Via Netribution, “The first Saudi Arabian film festival opened in the Red Sea city of Jeddah this week, in an ultra-conservative country where the silver screen is so controversial that the word ‘cinema’ does not even get a mention in the title. ‘The Jeddah Visual Show Festival’ started on Wednesday night screening two hours of home-grown short films.”

The article goes on to talk about the slow birth of cinema in Saudi Arabia — namely, cartoons and the short films shown at this festival.

From the piece:

Public screenings of movies are taboo in Saudi Arabia, where religious scholars believe any depiction of the human form is forbidden in Islam and where the U.S.-dominated film industry, with films often depicting sex and violence, is seen as an immoral force.

Saudi Arabia is deeply conscious that it is the birthplace of Islam and shuns activity that is commonplace in other parts of the world. Cinemas, for example, could allow mixing of unrelated young men and women, seen as sinful by Saudia’s Wahhabi religious establishment

The new festival suggests that even devout Saudi Arabia is having to re-evaluate what should or should not be forbidden.
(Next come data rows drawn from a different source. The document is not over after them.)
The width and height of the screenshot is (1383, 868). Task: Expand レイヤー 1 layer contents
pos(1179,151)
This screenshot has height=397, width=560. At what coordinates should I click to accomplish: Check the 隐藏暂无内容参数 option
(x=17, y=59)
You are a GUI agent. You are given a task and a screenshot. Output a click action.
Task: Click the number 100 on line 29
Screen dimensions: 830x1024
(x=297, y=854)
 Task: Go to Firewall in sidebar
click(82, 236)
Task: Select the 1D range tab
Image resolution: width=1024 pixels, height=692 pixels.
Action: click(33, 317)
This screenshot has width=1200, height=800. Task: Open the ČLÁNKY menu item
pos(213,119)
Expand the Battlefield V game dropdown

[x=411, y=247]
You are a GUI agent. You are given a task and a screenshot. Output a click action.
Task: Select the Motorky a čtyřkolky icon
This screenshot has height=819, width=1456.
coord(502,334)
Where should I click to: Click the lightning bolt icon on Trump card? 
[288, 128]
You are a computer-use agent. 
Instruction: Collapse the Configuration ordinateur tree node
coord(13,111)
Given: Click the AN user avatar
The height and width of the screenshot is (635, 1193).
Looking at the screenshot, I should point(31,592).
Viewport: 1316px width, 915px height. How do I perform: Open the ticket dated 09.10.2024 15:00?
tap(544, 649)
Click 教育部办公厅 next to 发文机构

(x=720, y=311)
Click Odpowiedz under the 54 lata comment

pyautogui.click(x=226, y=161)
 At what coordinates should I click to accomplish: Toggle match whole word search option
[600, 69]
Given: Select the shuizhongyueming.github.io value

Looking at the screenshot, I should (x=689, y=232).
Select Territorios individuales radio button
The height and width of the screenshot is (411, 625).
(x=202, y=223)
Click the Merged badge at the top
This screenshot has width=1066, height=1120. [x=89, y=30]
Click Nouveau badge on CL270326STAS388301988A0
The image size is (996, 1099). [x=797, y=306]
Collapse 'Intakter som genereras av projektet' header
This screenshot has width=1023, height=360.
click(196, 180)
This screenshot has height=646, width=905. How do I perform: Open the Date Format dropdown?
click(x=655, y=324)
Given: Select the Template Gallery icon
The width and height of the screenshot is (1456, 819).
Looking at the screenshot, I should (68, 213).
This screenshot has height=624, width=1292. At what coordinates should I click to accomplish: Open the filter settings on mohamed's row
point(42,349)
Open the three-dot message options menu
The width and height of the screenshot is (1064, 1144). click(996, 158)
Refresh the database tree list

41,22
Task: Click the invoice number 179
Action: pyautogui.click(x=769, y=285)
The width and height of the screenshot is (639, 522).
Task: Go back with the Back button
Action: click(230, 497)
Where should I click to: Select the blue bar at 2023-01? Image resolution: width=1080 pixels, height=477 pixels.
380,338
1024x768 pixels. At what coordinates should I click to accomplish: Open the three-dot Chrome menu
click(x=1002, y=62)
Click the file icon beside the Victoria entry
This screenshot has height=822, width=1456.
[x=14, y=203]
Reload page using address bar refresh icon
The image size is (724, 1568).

At a news conference the festival, director Mishael al-Enazi said, “The Ministry of Information and Culture said let’s not call it cinema, that could imply God knows what — let’s say ‘visual shows.’ We hope that showing these short films will lead to more acceptance of cinema.”

I think that we in the U.S. should start using the phrase “visual shows” to describe some of what’s in our cinemas.